Dataset entries
==================================================

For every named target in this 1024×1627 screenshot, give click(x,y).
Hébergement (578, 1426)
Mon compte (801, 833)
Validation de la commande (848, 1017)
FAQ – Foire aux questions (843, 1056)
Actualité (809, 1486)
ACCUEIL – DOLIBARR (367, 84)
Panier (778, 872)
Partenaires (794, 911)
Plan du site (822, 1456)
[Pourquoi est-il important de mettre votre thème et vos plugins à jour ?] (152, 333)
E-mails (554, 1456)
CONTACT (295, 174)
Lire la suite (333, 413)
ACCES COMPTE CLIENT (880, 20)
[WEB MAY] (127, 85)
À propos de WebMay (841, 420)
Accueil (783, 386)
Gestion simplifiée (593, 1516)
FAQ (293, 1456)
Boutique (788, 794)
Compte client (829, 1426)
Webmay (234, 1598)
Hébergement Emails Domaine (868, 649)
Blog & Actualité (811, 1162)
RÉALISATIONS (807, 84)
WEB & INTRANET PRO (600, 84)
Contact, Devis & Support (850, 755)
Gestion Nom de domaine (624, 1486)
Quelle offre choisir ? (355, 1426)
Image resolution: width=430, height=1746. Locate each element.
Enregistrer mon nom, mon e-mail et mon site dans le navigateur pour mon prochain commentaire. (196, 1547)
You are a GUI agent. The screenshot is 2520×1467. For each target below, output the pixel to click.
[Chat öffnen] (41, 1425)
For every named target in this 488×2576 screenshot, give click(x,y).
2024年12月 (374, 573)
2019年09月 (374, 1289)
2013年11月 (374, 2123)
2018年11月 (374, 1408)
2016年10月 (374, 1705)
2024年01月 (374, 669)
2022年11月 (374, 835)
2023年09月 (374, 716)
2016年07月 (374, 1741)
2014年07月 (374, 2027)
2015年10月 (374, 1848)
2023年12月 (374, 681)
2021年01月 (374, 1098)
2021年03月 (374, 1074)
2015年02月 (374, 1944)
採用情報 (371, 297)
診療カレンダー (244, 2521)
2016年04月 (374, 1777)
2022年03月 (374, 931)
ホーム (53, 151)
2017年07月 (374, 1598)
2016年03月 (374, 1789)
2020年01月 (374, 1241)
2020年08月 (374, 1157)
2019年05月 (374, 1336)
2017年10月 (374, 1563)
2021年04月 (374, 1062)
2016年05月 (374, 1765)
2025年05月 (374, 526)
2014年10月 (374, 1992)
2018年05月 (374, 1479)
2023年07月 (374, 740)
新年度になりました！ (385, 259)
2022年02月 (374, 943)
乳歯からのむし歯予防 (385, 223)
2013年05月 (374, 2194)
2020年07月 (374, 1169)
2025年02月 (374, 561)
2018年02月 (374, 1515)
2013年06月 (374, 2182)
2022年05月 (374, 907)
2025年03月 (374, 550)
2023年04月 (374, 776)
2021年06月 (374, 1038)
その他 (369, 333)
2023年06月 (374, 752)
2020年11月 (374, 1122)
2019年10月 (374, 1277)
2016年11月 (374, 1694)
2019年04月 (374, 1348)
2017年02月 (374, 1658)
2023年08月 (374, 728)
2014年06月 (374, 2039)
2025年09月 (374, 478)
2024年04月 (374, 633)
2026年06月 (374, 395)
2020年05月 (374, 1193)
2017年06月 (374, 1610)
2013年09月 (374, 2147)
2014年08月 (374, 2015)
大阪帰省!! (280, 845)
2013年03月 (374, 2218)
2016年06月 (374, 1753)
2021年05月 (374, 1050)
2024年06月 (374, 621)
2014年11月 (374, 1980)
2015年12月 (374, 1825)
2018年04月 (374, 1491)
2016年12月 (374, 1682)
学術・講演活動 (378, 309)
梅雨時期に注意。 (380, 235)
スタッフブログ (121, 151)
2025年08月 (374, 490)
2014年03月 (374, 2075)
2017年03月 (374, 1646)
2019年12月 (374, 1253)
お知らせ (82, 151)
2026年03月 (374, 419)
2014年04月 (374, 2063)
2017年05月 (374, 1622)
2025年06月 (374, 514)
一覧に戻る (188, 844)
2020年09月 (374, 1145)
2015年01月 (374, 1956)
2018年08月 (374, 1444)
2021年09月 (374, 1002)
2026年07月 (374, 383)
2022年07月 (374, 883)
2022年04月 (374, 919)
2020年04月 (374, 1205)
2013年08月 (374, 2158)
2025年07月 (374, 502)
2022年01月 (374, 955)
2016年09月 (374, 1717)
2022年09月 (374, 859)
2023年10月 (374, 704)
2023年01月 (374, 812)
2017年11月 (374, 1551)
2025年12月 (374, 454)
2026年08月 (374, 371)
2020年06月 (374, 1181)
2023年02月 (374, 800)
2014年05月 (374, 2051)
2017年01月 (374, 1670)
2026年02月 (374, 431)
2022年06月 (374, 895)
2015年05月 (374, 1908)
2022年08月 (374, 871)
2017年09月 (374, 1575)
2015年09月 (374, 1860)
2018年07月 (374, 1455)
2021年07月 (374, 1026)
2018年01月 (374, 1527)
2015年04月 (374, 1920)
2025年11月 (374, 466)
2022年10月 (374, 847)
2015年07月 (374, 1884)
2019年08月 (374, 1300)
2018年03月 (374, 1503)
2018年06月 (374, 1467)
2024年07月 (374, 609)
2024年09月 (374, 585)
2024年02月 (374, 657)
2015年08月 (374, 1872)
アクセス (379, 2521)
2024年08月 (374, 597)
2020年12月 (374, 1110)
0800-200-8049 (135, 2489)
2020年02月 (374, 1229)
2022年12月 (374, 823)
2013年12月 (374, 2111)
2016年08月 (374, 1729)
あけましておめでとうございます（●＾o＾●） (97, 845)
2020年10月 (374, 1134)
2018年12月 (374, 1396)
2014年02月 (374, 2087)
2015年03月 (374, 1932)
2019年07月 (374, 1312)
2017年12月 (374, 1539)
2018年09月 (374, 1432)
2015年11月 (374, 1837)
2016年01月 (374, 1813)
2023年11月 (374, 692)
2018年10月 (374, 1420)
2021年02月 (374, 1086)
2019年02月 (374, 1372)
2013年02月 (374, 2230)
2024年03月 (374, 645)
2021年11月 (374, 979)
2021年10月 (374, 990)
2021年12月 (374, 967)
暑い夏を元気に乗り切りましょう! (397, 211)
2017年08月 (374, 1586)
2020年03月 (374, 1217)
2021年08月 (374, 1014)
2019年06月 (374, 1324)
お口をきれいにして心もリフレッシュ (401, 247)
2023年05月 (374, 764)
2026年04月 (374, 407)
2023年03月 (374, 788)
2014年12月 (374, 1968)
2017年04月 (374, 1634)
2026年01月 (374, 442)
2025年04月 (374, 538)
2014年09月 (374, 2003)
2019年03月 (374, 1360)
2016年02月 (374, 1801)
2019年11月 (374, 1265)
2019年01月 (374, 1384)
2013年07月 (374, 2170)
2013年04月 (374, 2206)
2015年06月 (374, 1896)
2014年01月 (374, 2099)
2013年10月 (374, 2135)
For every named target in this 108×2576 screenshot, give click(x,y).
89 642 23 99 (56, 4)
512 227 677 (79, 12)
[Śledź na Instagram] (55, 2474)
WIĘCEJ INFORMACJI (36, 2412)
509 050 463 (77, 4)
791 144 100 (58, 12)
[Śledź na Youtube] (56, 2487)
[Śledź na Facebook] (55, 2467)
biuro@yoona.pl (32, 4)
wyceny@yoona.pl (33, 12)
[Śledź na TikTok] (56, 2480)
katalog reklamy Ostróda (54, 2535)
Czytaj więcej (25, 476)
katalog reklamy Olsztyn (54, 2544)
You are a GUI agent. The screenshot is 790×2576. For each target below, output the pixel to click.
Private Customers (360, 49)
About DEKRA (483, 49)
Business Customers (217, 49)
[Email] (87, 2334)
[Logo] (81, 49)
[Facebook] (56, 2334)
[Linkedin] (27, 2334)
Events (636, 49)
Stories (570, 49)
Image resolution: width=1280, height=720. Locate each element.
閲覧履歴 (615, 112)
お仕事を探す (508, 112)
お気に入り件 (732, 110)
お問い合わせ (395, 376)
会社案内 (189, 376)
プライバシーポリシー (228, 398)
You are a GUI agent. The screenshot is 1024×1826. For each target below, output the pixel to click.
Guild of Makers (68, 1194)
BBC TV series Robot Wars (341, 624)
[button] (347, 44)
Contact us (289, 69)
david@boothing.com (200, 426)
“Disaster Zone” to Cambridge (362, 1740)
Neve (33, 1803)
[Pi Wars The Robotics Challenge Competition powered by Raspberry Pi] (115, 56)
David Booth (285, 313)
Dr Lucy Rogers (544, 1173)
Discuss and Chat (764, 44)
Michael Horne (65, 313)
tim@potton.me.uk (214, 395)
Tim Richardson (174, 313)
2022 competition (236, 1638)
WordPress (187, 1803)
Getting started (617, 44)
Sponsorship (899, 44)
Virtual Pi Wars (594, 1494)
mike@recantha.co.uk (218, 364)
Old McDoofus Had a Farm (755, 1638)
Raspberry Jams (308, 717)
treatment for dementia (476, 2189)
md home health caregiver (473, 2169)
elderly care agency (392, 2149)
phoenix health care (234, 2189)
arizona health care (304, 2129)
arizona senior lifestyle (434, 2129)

==================================================

Using the entries above, give again exactly the lines from the line holding "wyceny@yoona.pl (33, 12)" through the line holding "プライバシーポリシー (228, 398)". Include both end lines and nothing else.

*Output below*
wyceny@yoona.pl (33, 12)
[Śledź na TikTok] (56, 2480)
katalog reklamy Ostróda (54, 2535)
Czytaj więcej (25, 476)
katalog reklamy Olsztyn (54, 2544)
You are a GUI agent. The screenshot is 790×2576. For each target below, output the pixel to click.
Private Customers (360, 49)
About DEKRA (483, 49)
Business Customers (217, 49)
[Email] (87, 2334)
[Logo] (81, 49)
[Facebook] (56, 2334)
[Linkedin] (27, 2334)
Events (636, 49)
Stories (570, 49)
Image resolution: width=1280, height=720. Locate each element.
閲覧履歴 (615, 112)
お仕事を探す (508, 112)
お気に入り件 (732, 110)
お問い合わせ (395, 376)
会社案内 (189, 376)
プライバシーポリシー (228, 398)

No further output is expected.